Text excerpt.
A group of "messengers," those who are elected from churches to attend and vote at the annual meeting, presented a resolution at the last convention in 2019 condemning Critical Race Theory/Intersectionality.  The convention approved the resolution, which declared CRT/I to be incompatible with the denomination's doctrinal statement, but not exactly in the kind of condemning tones that the originators of the resolution wanted.  Still, after the release of the letters is it clear that Moore's public opposition to Trump was a factor into investigations launched by the Executive Committee against the ERLC, blaming Moore and the ERLC stand for churches deciding to stop giving to the denomination's Cooperative Program.  

The Southern Baptist Convention, according to its own books of reports, lost just over a million members during the past four years, over 750,000 of those in 2019 and 2020 with the biggest decrease coming just this past year, 425,000. You'd expect in-person church attendance to be down over the past year because of COVID-19, but this isn't an attendance issue.  These numbers represent church members who are leaving the membership of the Southern Baptist churches to which they have belonged and have made a commitment of support in the past.  Trumpism, and its politics of fear, baseless conspiracy theories, outright lies, requirement of personal loyalty and the gross immorality of its leader doesn't fit well with Evangelical Christian theology. And it looks like the incompatible demands of loyalty to the Trump cult and its leader, which requires buying into and excusing his immorality and supporting and spreading his lies, all of which runs counter to Evangelical teaching and practice, are taking quite a toll.

Raw data.
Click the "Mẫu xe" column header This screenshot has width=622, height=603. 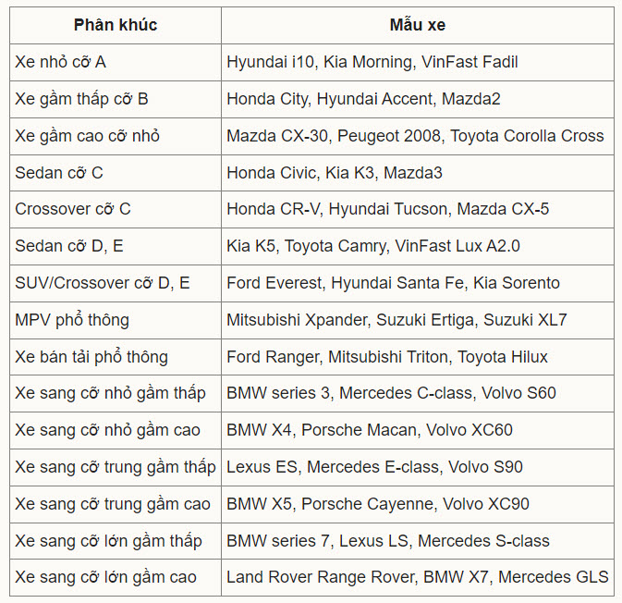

Your instructions. In the text on Southern Baptist membership, how many members did the Southern Baptist Convention lose in its biggest single-year decrease?

Worked solution. 425,000 members